START Dataset entries
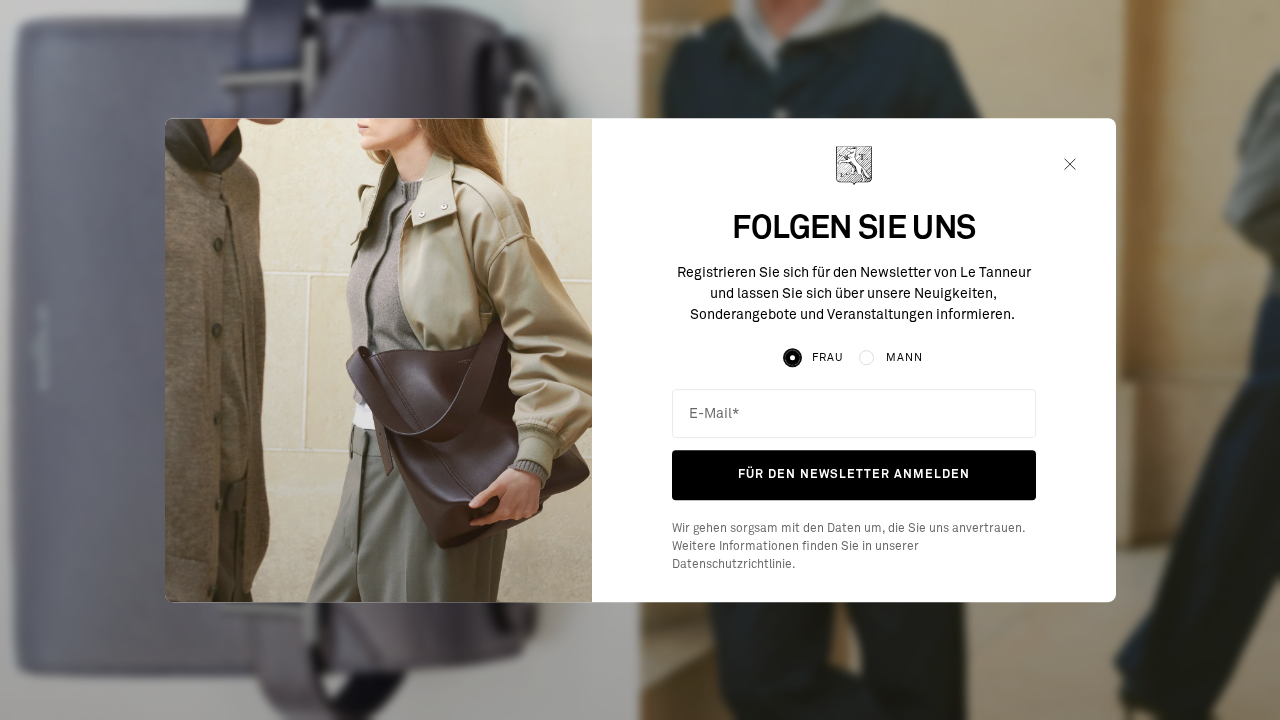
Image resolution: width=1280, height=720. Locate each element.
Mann (904, 357)
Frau (827, 357)
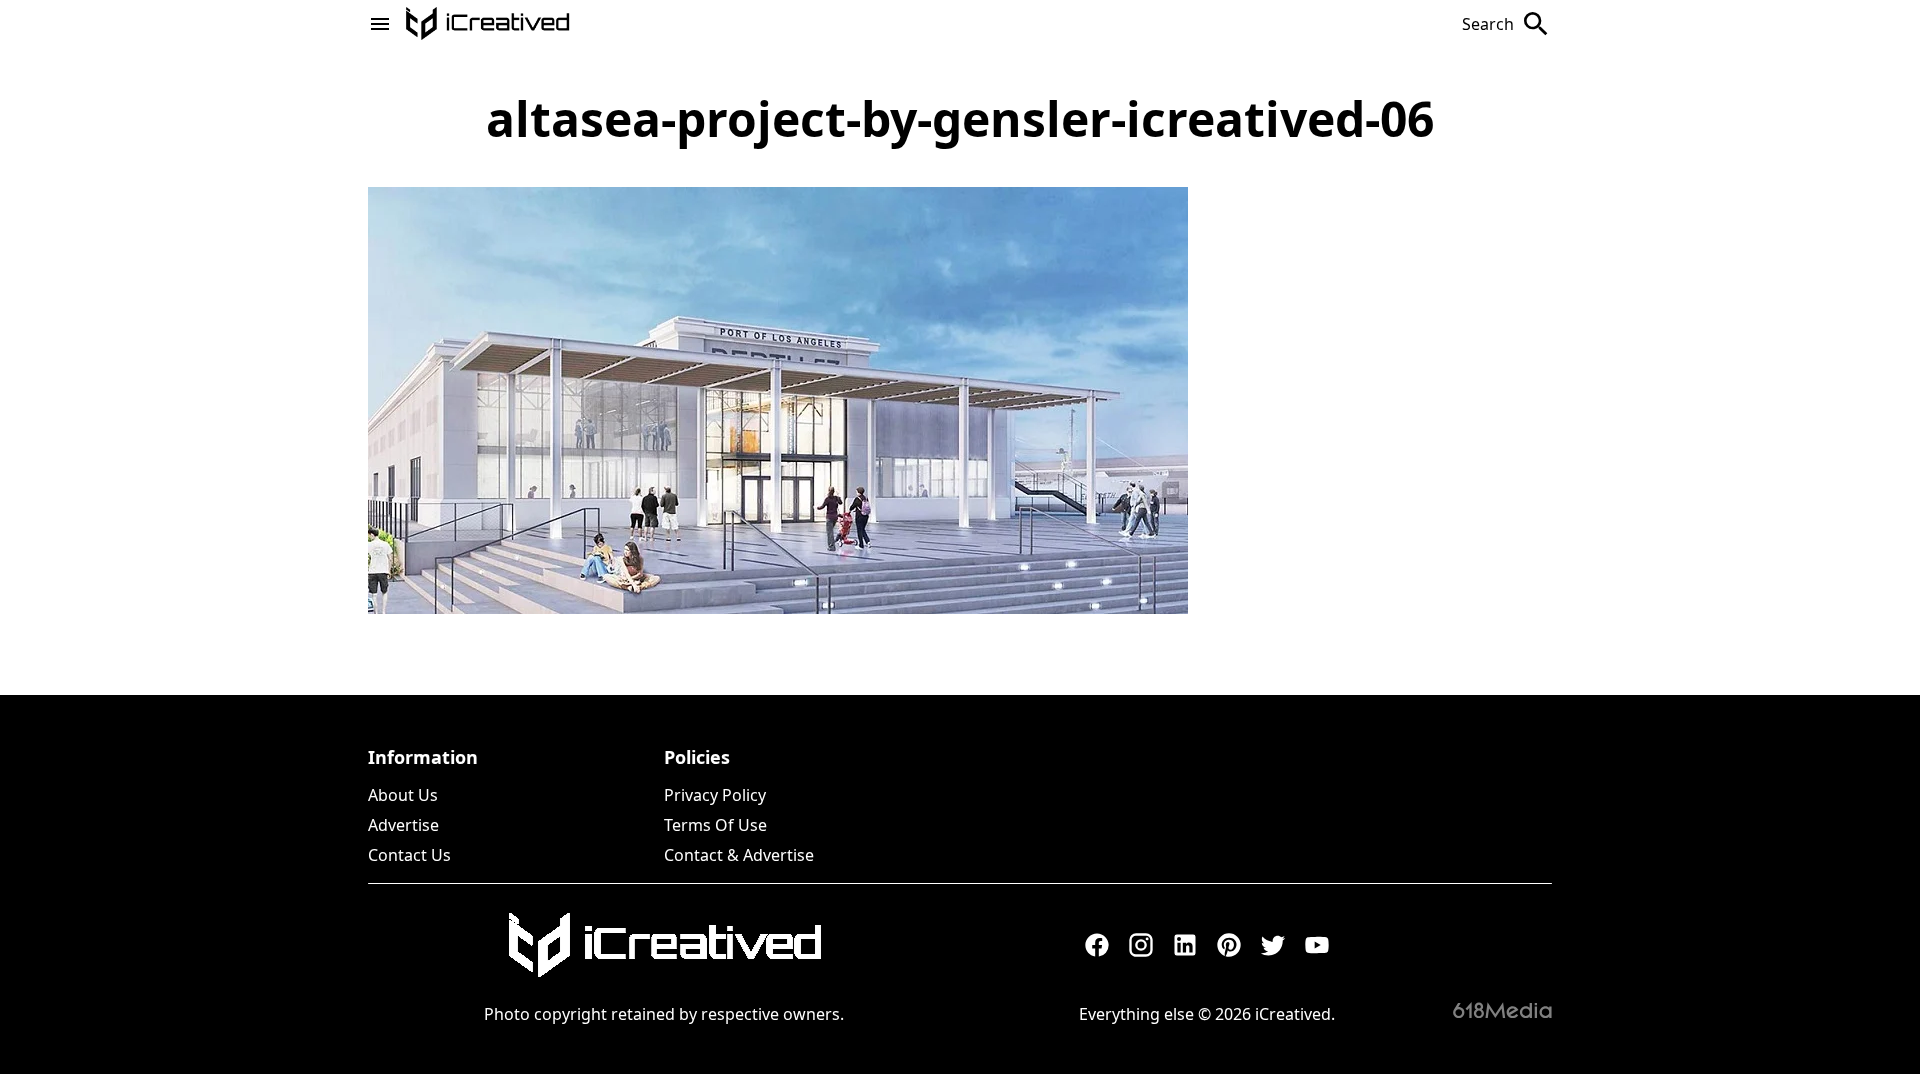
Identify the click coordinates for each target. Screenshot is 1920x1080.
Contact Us (409, 855)
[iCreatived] (664, 945)
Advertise (403, 825)
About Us (403, 795)
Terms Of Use (715, 825)
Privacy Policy (715, 795)
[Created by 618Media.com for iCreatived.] (1502, 1010)
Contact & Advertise (739, 855)
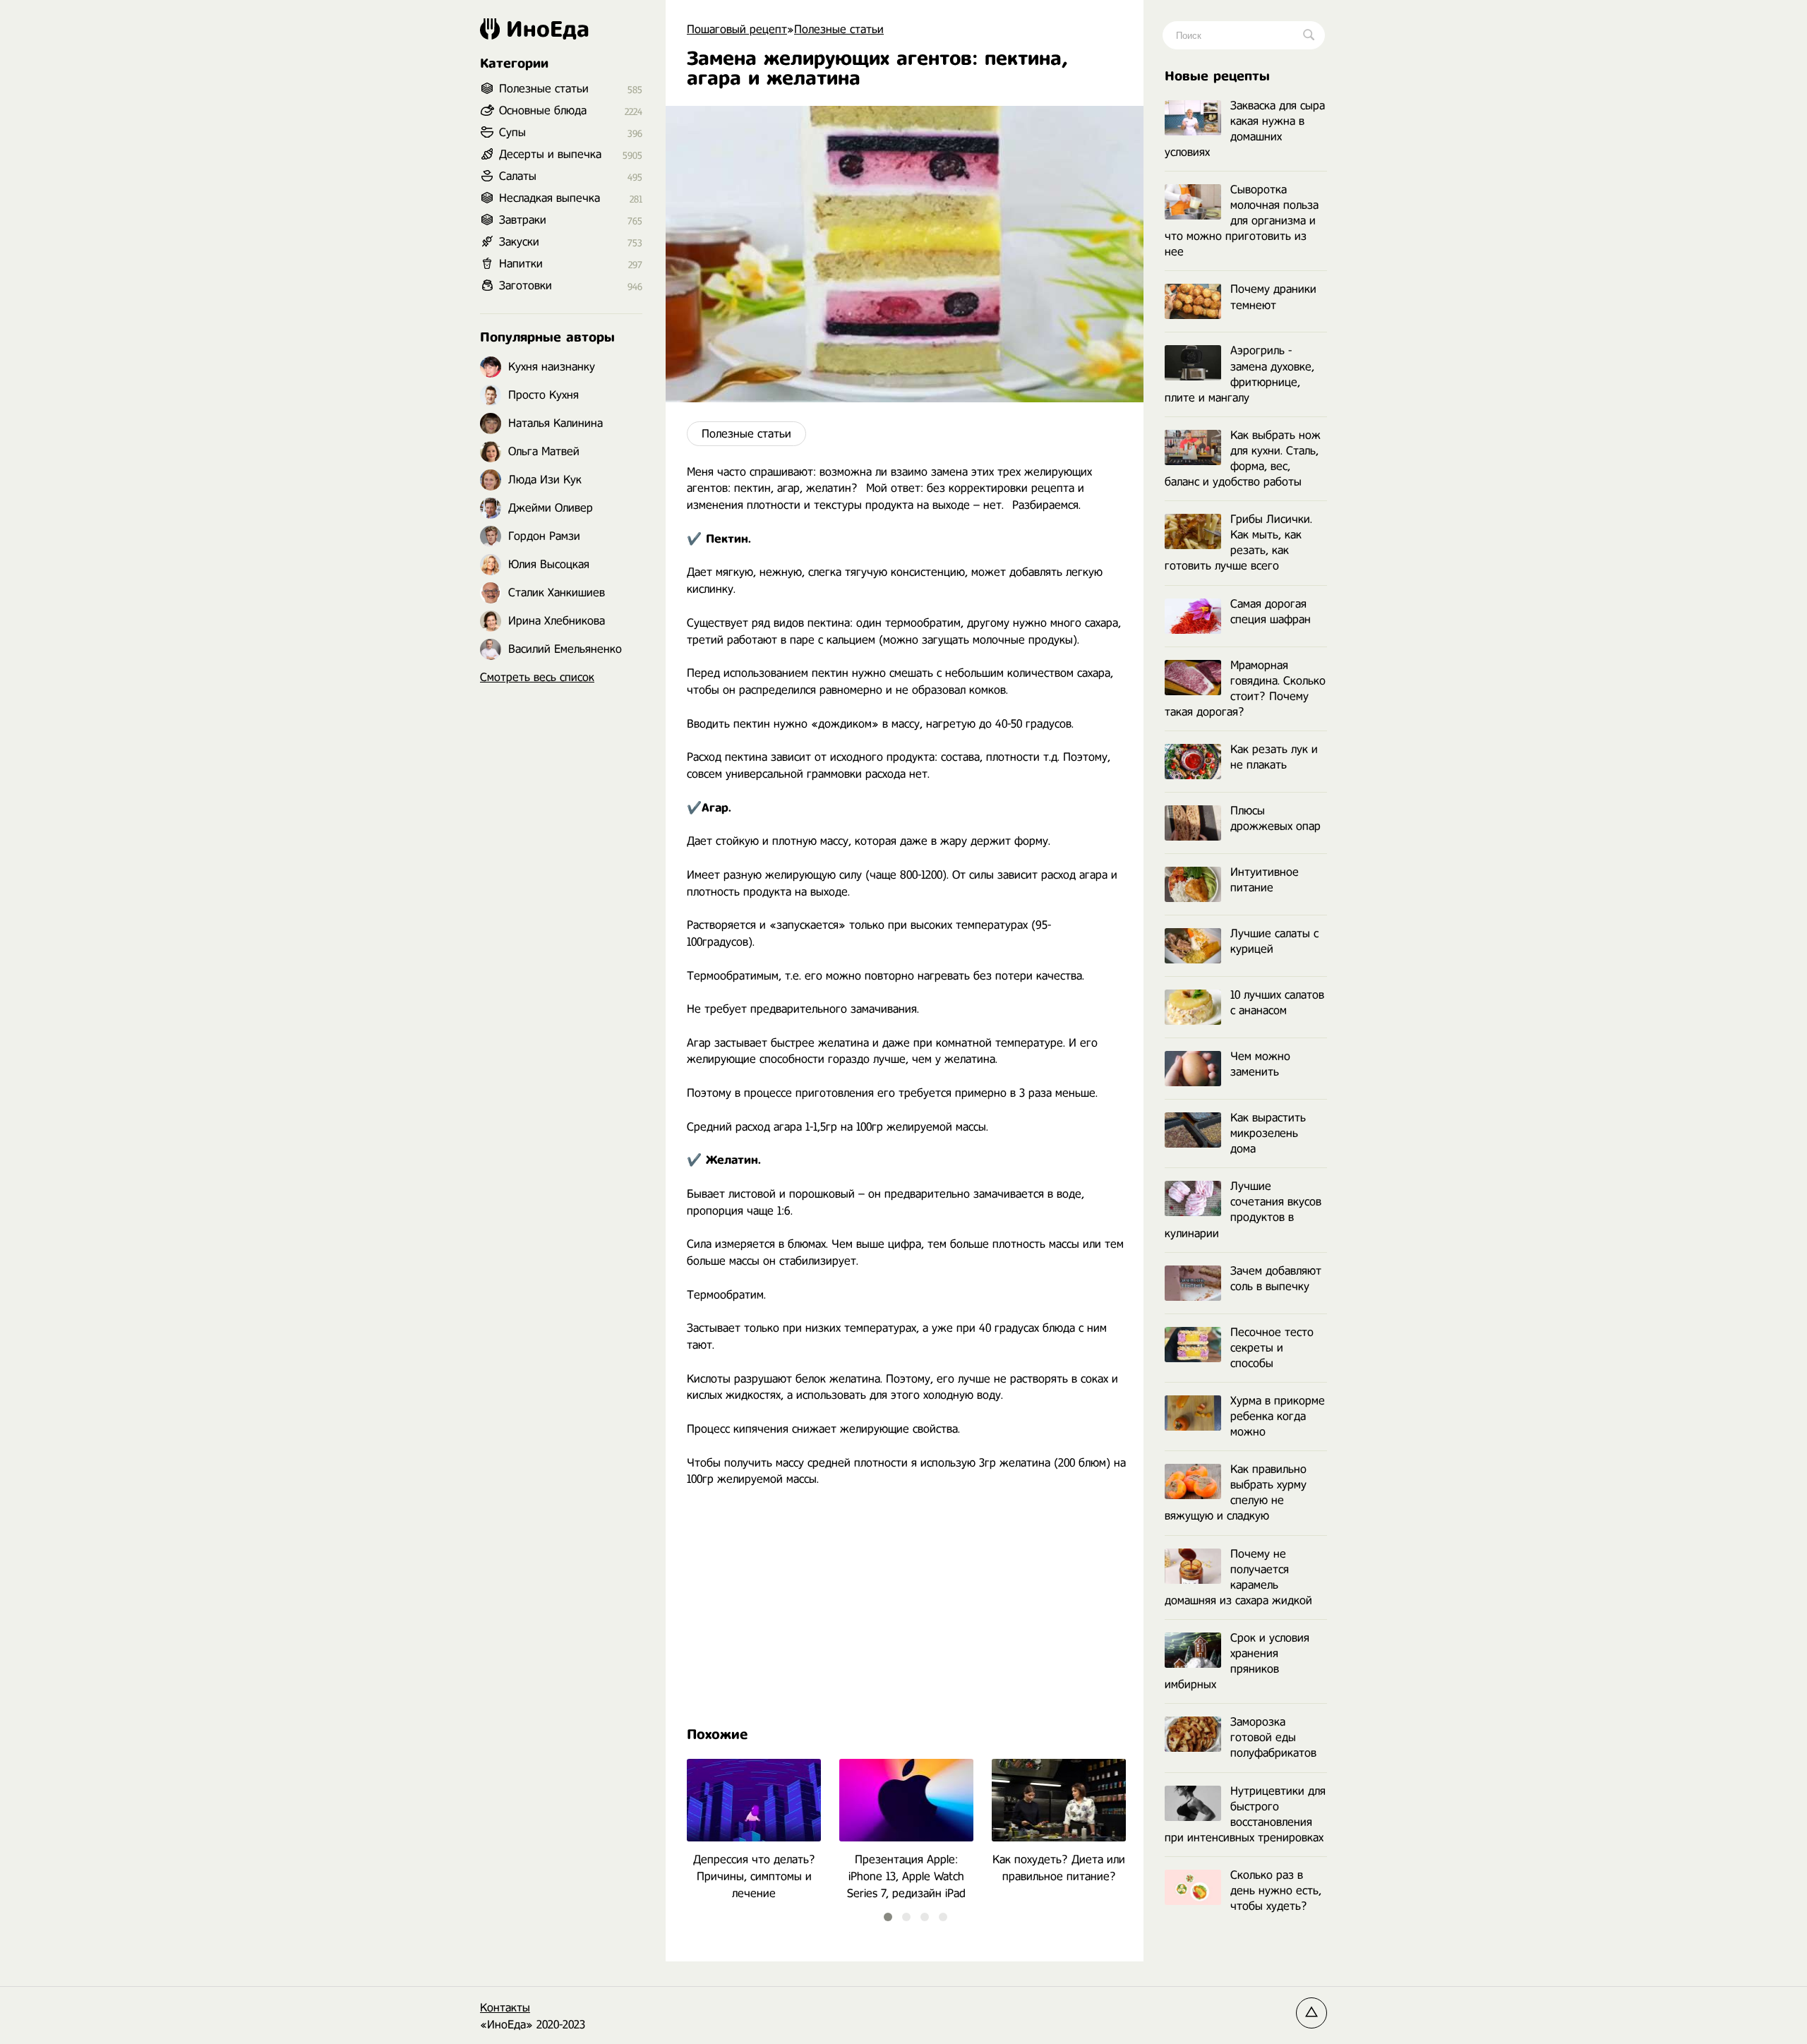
END Dataset entries
— Exercise prompt —
Set down all entries above again, exactly, without images.

— Written response —
Image resolution: width=1280, height=720. Locate each element.
Mann (904, 357)
Frau (827, 357)
Identify the click coordinates for each target. Screenshot is 1920x1080.
Contact Us (409, 855)
[iCreatived] (664, 945)
Advertise (403, 825)
About Us (403, 795)
Terms Of Use (715, 825)
Privacy Policy (715, 795)
[Created by 618Media.com for iCreatived.] (1502, 1010)
Contact & Advertise (739, 855)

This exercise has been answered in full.